On s'en doute, les sources de stress varient énormément d'une personne à l'autre, qu'il s'agisse de la perte d'un emploi, d'un divorce, d'un mariage ou de la naissance d'un enfant. En fait, tout changement peut occasionner du stress, même les événements heureux. Une vie sans stress aucun est donc impossible, voire non souhaitable. Toutefois, le stress peut devenir très nocif lorsqu'il est intense, indésirable et vécu jour après jour sur une longue période, et ainsi mener à des troubles de santé, tant physiques que psychologiques.
«Même si on prône aujourd'hui le partage des tâches dans le couple, beaucoup de femmes portent encore la responsabilité de la famille sur leurs épaules. Elles assument une double tâche: le travail et la maison. La société leur en demande beaucoup, mais elles s'en demandent beaucoup, elles aussi», constate le psychologue Marc Vachon.

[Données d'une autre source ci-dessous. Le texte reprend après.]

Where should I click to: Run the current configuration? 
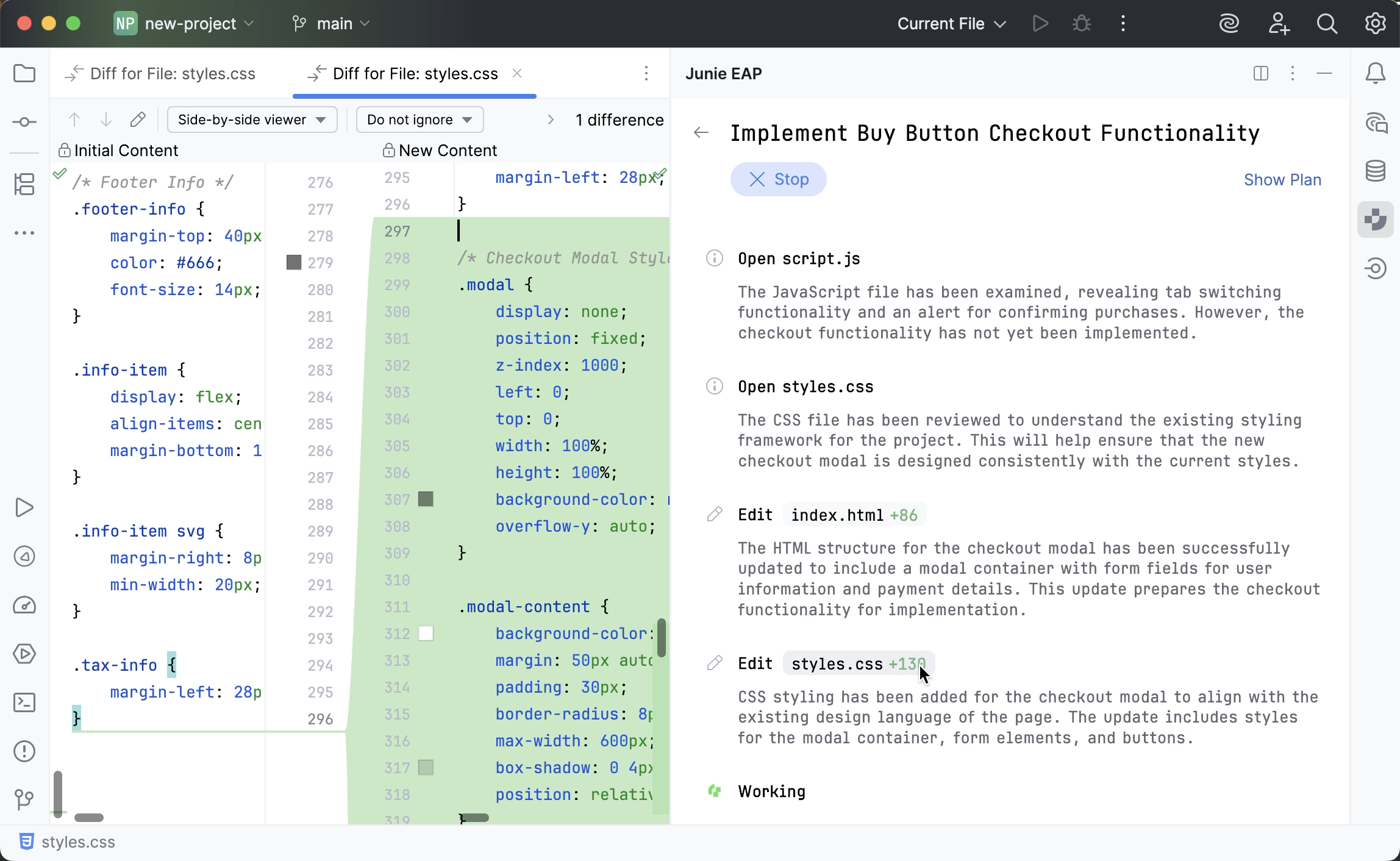1040,23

Bonne nouvelle, toutefois: les femmes disposeraient de plus de stratégies pour contrôler leur stress que les hommes. «Je donne des conférences sur la gestion du stress et je remarque que ce sont surtout des femmes qui y participent. Elles vont chercher des solutions pour faire face à leur stress et tentent de les appliquer», observe-t-il.

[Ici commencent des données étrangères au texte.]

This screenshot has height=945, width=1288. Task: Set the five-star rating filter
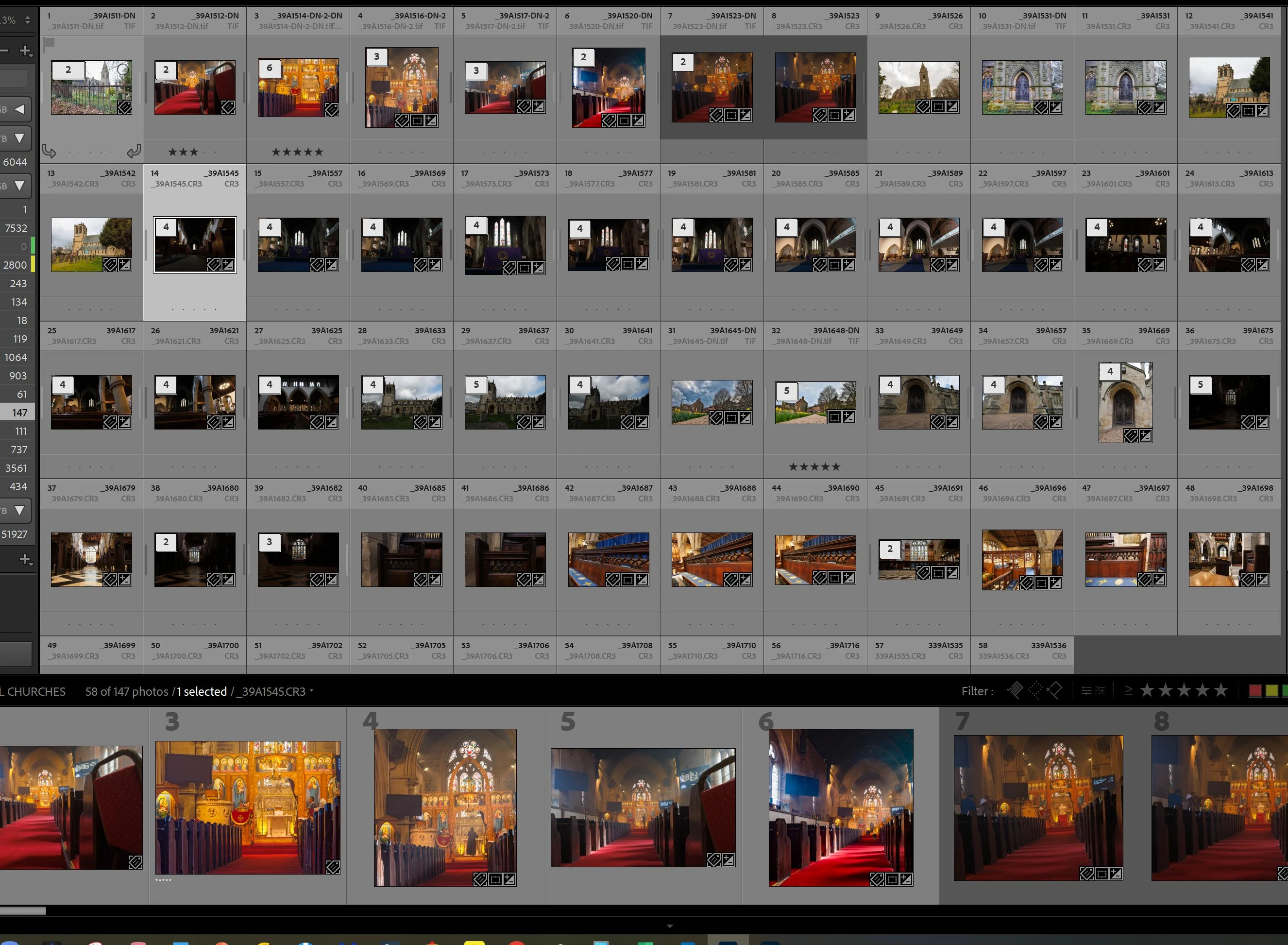coord(1220,690)
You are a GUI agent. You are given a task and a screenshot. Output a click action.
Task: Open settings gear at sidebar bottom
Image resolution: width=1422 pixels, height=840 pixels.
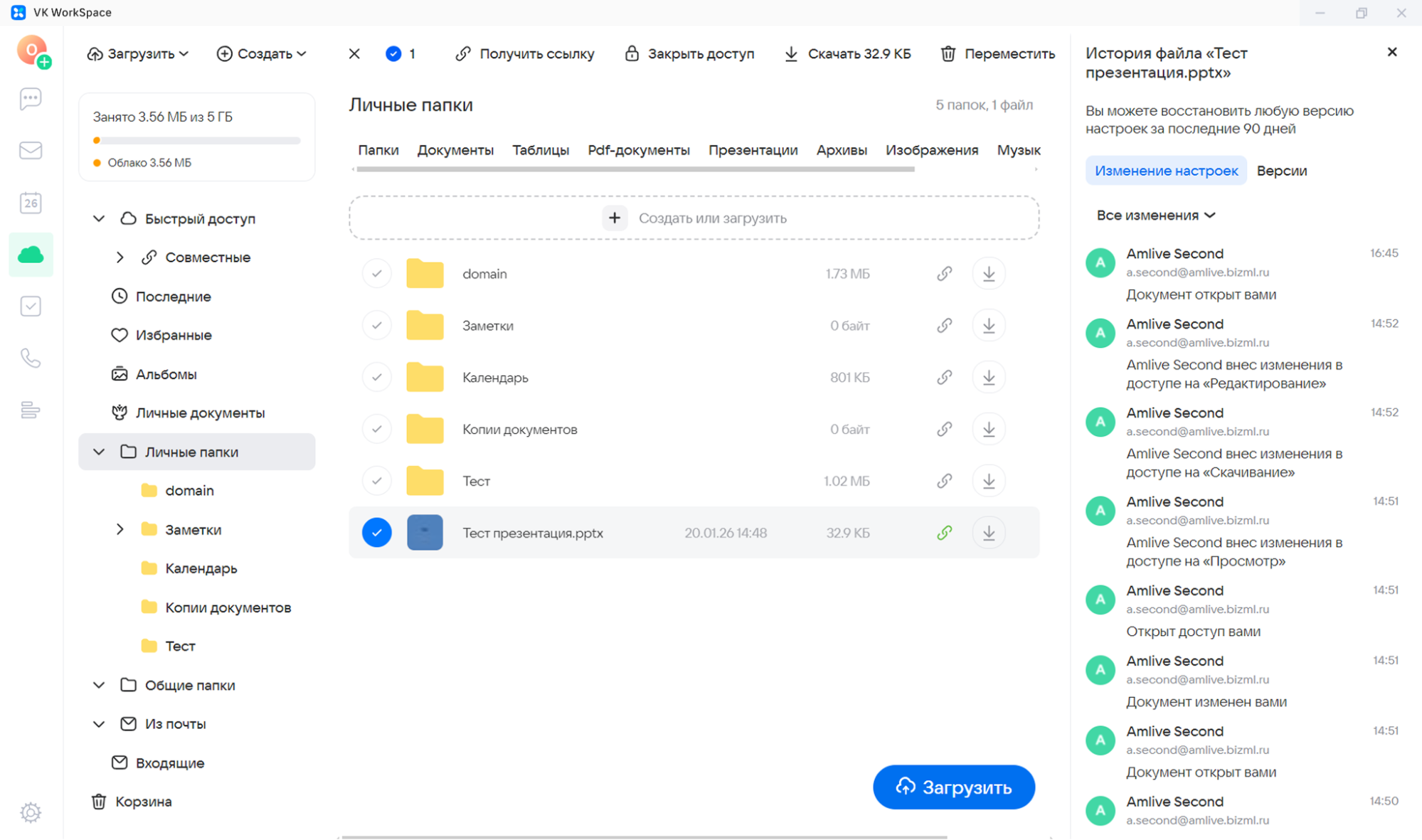pos(31,812)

Le psychologue Bruno Fortin abonde dans le même sens: «Lorsqu'elles vivent du stress, les femmes vont en parler avec leurs amies et exprimer leurs émotions. Elles vont utiliser une plus grande variété de stratégies d'adaptation et chercher davantage de soutien auprès de leur entourage que ne le font les hommes», explique-t-il.

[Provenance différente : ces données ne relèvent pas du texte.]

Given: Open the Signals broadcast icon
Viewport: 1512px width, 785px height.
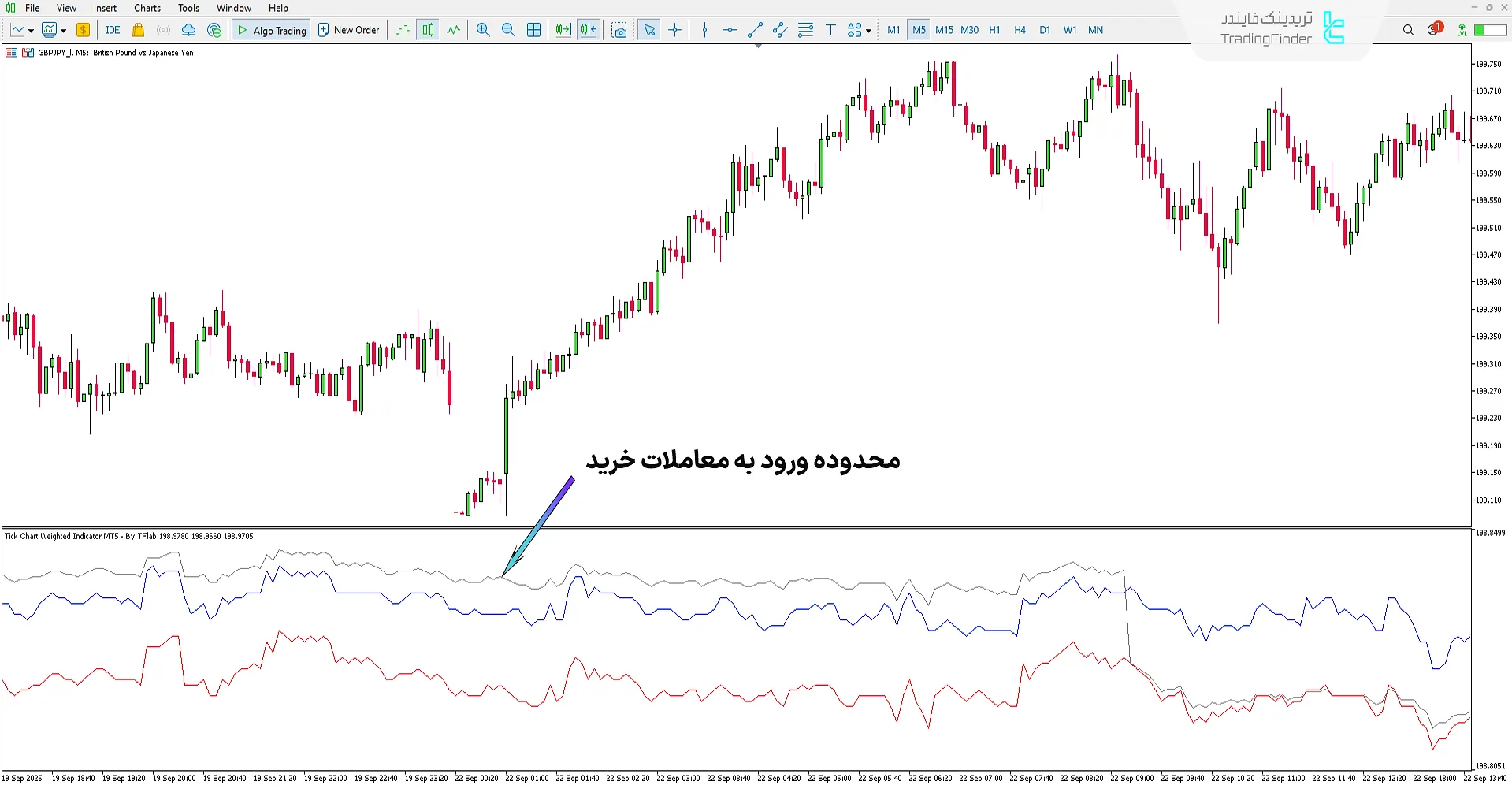Looking at the screenshot, I should 163,30.
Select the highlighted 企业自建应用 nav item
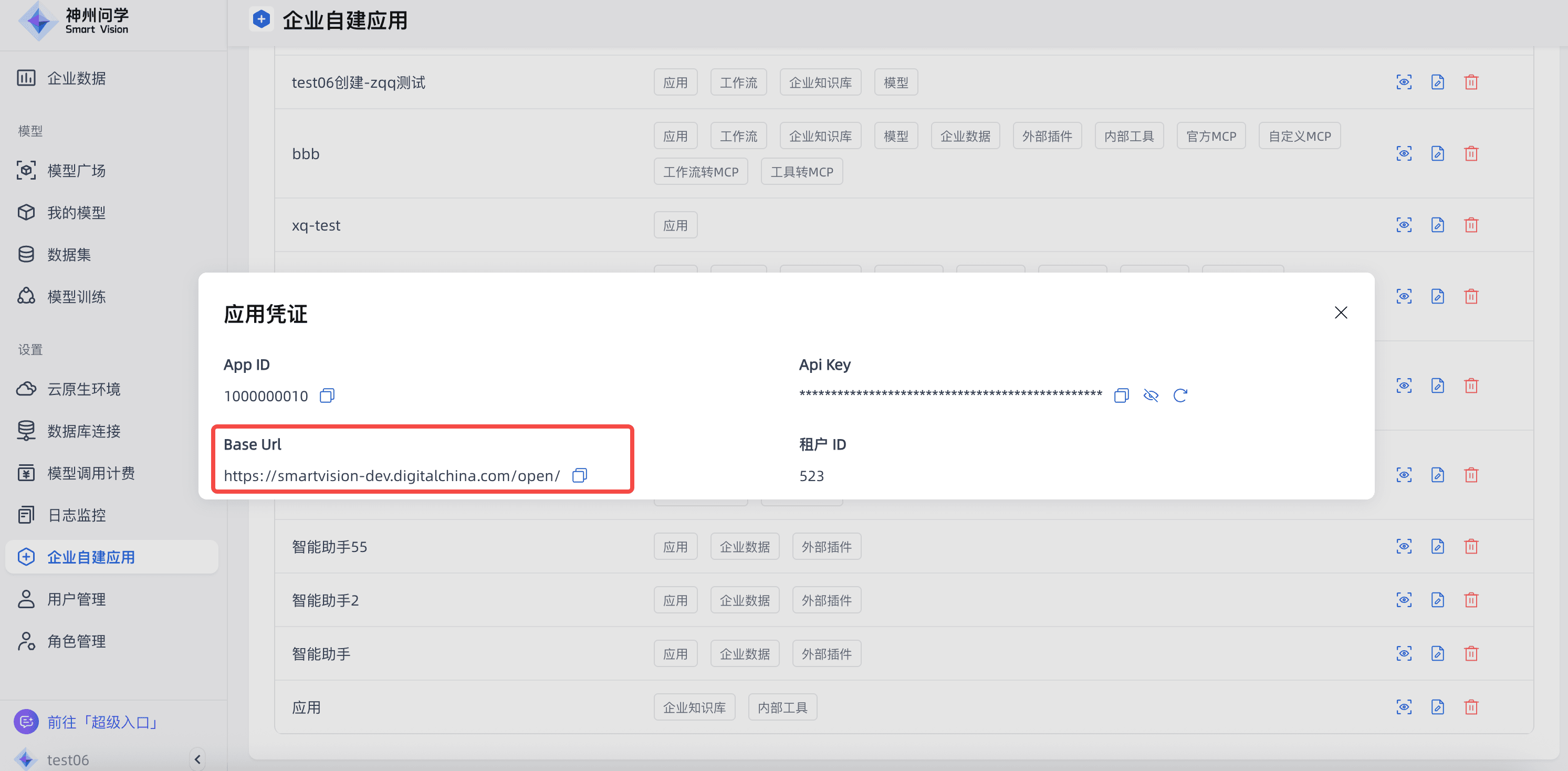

Certaines études avancent que les femmes courraient un plus grand risque d'avoir des troubles liés au stress, tels que la dépression. Une hypothèse à laquelle Bruno Fortin met un bémol: «Les émotions des femmes semblent peut-être plus intenses pour la simple et bonne raison qu'elles les expriment davantage. C'est sûr qu'il y a plus de diagnostics de dépression chez les femmes, mais il ne faut pas oublier que celles-ci consultent davantage que les hommes», rappelle-t-il.